# Job Seekers Allowance/ Benefit



## Mrst (7 Aug 2007)

Hi, I am completely confused!! I left full time employment in mid June to become a full time mum. I called to the local social welfare office today to try to sign for credits - not wanting all my years of stamps to just disappear. I was given a job seekers form and although I explained that I was only signing for credits the girl behind the desk put on the form that I was laid off and seeking work. She said I would be entitled to 15 months of payments based on my PRSI payments for 2005/06. My husbands weekly pay after tax each month is about €1k - will I be means tested or automatically get a basic payment. When I left my job I assumed I was entitled to nothing at all. Years ago I had to fight to get anything when I was laid off, have things changed that much in 5 years??


----------



## Berni (8 Aug 2007)

You are quite correct - if you are not available for full time work, you can't receive payment. The girl you spoke to is wrong, and in signing the form you have agreed with what she put down. You should go back and have it changed.


----------



## pat127 (8 Aug 2007)

Mrst said:


> Hi, I am completely confused!! I left full time employment in mid June to become a full time mum. I called to the local social welfare office today to try to sign for credits - not wanting all my years of stamps to just disappear. I was given a job seekers form and although I explained that I was only signing for credits the girl behind the desk put on the form that I was laid off and seeking work. She said I would be entitled to 15 months of payments based on my PRSI payments for 2005/06. My husbands weekly pay after tax each month is about €1k - will I be means tested or automatically get a basic payment. When I left my job I assumed I was entitled to nothing at all. Years ago I had to fight to get anything when I was laid off, have things changed that much in 5 years??



In case it's relevant, take a look at the Homemaker's Scheme at

http://www.welfare.ie/publications/sw1.html

Note the reference to the Note about getting credits automatically if you are in receipt of Child Benefit.


----------



## gipimann (8 Aug 2007)

In order to sign for credits only, you must also be available for and seeking work:

In order to be entitled to Unemployment Credits, a person
must be available for full-time employment, capable of work
and must also be genuinely seeking work. The additional
requirement to be genuinely seeking work for the award of
credits while unemployed is effective from 27 August 2003.

(from Welfare Website - http://www.welfare.ie/foi/creditsaward.html#7 )


----------



## Welfarite (9 Aug 2007)

You are signing a statement that you are available for work when clearly you are not. The girl might have thought you were because you asked to sign for credits without knowing the conditions to do that. You can't "Only sign for credits". Ring them and ask them to cancel your claim adn confrim that in writing.


----------



## Trish2006 (9 Aug 2007)
────────────────────────────────────────
*List of tasks*.
1. According to the forum thread, from what date is the requirement to be genuinely seeking work for the award of credits effective?
2. Rewrite the stretch of the forum thread from "In order to sign" through "- http://www.welfare.ie/foi/creditsaward.html#7 )", putting "actively" in place of "genuinely".
The material that comes next has no connection to the forum thread.

*Information shown*.
────────────────────────────────────────
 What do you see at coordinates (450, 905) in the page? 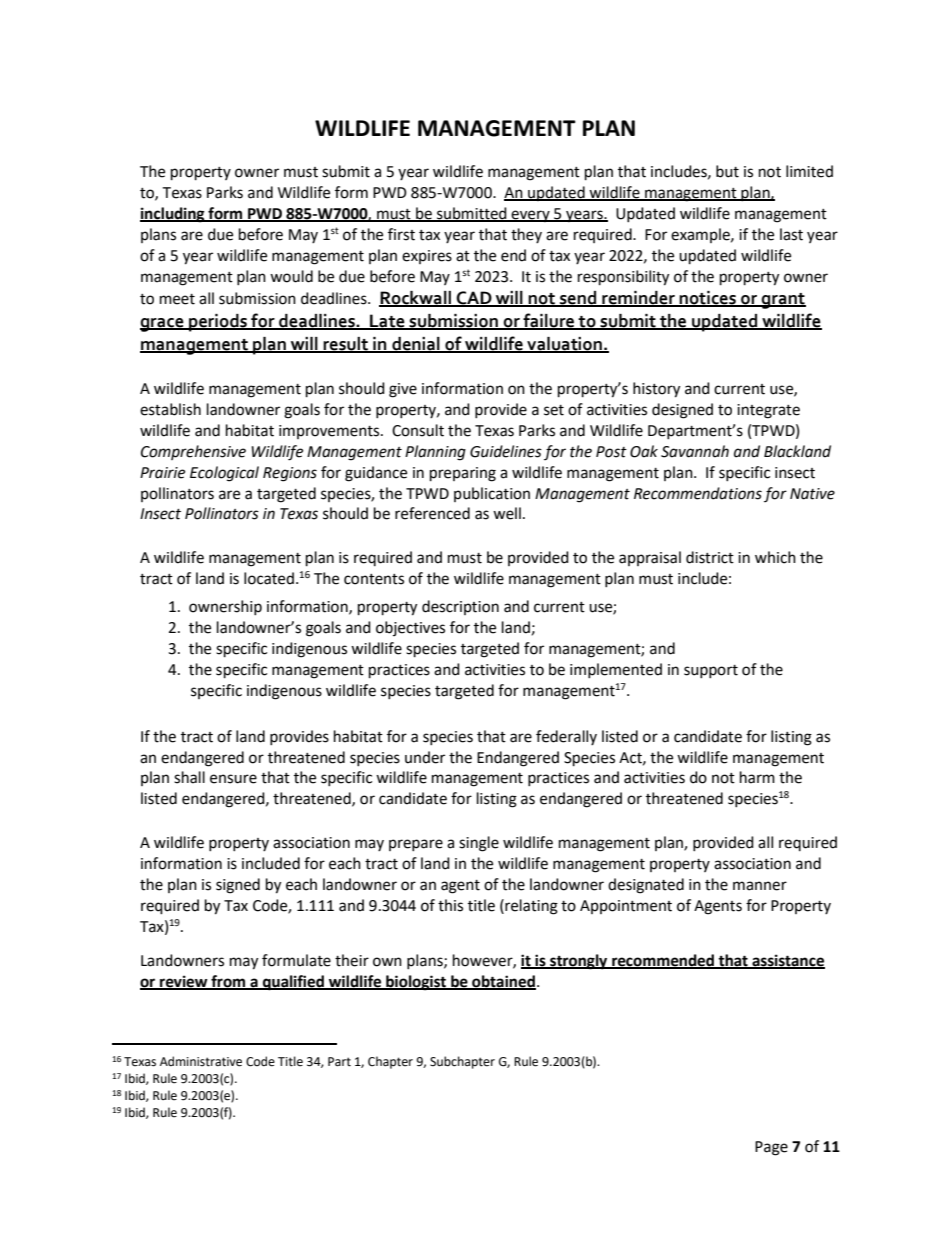
I see `this` at bounding box center [450, 905].
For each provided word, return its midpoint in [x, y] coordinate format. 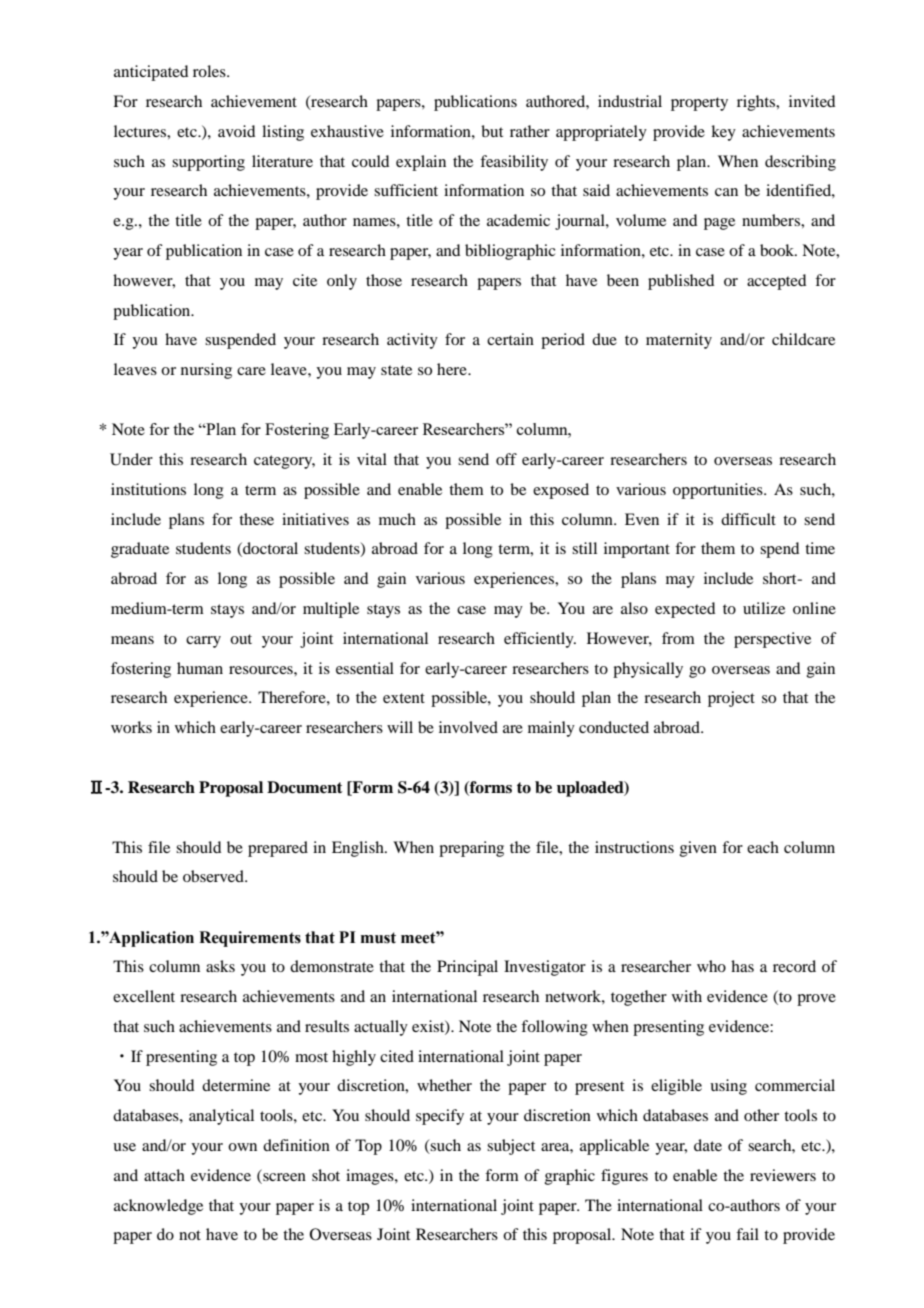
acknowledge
────────────────────────────────────────
*Answers per task*.
1. 27 August 2003.

2.
In order to sign for credits only, you must also be available for and seeking work:

In order to be entitled to Unemployment Credits, a person
must be available for full-time employment, capable of work
and must also be actively seeking work. The additional
requirement to be actively seeking work for the award of
credits while unemployed is effective from 27 August 2003.

(from Welfare Website - http://www.welfare.ie/foi/creditsaward.html#7 )